WHAT TO WORK ON
Nothing but the lines below between the line holding "Task: Click the" and the line holding "Task: Open the Header", inclusive, should appear in the answer, each set down exactly.

GIVEN DATA
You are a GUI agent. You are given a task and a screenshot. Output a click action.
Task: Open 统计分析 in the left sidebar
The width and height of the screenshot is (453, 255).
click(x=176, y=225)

--

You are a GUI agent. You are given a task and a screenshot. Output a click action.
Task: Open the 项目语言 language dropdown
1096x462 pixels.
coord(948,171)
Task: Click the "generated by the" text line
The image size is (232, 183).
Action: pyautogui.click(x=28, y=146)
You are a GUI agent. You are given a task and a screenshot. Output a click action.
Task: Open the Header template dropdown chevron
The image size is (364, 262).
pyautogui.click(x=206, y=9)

FINISHED EXERCISE
Task: Click the "generated by the" text line
The image size is (232, 183).
Action: pyautogui.click(x=28, y=146)
You are a GUI agent. You are given a task and a screenshot. Output a click action.
Task: Open the Header template dropdown chevron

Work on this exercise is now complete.